Late Victorian Building
Construction
The
time was one of innovation and experimentation.
The
late 19th Century had seen the culmination of the replacement of
stone with brickwork as a primary unit of masonry construction and was most
dramatic in the development of Portland cement and its use, particularly, in
concrete and reinforced slabs, suspended between steelwork, also in its
infancy.
Portland Cement was
available from a number of developing suppliers, the most reliable company of
the time was J B White and Brothers of Swanscombe, Kent. Portland Cement was
invented in 1811 by Joseph Aspdin of Leeds, and met with considerable distrust
until the late 19th century, when it was then considered to have
resistive qualities in its use in forming reinforced concrete. Cement was not
as finely ground as was later recognised as being necessary to give a finer
spread of cement to the surfaces of the aggregate. There was also the
likelihood that cements were over-limed. Portland Cement consists of lime,
silica and alumina ( ie a calcareous and argillaceous mixture ) a mix of
chalk/limestone and clay/shale/marl. Mixing and testing in these early days was
rudimentary. Aeration of the mix on site was considered essential; it is now
considered that this “air-slaking” was injurious to the final strength.
Aggregate primarily
used was clinker and pulverised clinker dust mixed with mica based stone
particles. Cement was often so poorly set that moisture penetration in
subsequent years washed it out of the construction. This clinker is more
properly called “breeze”, as it contains material which is not fully burnt. The
unburnt portions include sulphur compounds, largely iron sulphates and iron
sulphides, more commonly known as pyrites, the agent instrumental in mundic
activity and decay of concrete and concrete blocks. The pyrites themselves do
not present an immediate problem, but when the concrete becomes wet. the action
is encouraged and continues until the whole of the wet/moist concrete has
decayed to a gravel, caused by the sulpho-aluminates of lime. The distortion
and de-lamination of the concrete is a primary indicator. Although the use of
lightweight aggregate reduces the weight, it also reduces the strength and it
is more fragile, more porous. It is therefore essential that buildings of this
age are protected fully against the penetration of water/moisture into the
fabric, and this includes prevention internally against pipe bursts, etc.,.
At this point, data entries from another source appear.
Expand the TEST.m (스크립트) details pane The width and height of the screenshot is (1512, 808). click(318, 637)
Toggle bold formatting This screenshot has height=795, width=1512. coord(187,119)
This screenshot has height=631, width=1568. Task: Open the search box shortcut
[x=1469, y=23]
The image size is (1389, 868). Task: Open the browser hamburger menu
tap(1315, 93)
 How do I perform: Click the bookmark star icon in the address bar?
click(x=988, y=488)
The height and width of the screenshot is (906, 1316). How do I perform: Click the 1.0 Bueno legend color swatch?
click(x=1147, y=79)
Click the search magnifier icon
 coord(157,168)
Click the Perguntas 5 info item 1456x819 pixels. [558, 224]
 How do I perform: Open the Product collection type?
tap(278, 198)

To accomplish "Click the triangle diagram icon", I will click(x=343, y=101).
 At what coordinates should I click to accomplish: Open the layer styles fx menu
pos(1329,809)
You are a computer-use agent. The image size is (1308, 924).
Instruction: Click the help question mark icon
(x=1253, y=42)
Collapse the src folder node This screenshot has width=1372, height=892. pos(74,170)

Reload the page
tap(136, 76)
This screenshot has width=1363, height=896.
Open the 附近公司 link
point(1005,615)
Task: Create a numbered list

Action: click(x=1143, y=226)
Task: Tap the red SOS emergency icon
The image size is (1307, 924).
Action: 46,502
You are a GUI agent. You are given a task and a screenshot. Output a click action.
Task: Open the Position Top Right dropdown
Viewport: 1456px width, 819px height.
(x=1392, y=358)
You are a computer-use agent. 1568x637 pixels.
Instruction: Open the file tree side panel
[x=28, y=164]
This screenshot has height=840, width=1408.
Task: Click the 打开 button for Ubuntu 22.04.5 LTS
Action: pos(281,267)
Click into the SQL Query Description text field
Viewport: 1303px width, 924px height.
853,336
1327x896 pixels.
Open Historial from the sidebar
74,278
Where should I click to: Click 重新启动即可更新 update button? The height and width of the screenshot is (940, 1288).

There is also a higher likelihood of the partially burnt material being more
susceptible to the effects of fire, and therefore greater reliance should be
placed upon fire protection systems and construction.
Steel beams and
reinforcement
Steel
at the end of the 19th century would have been produced by the
regenerative process of Pierre Martin, though it is more likely that they were
solely made in the Bessemer/Siemens processes. This steel would have been
placed ( unprotected and uncoated ) in the concrete ( this combination slab
technique was widespread ). The use of steel as reinforcement ( instead of
iron, which proved to be disastrous ) was not proposed until 1870, before which
time it was thought that the use of Portland Cement would inhibit the formation
of rust in iron.
Steelwork
of this time is prone to de-lamination and expansion when exposed to
water/moisture, lifting concrete, breaking down the concrete where it abuts the
steel, introducing stresses and fractures in the concrete slabs. Very little of
this is noticeable as Victorian floors were finished with a floating timber
floor, and the ceilings were often battened-off and plastered on lath. A keen
eye and vigilance is necessary.
If
we are to preserve the inheritance of these buildings, we need to be aware of
the construction and its susceptibilities and remedies.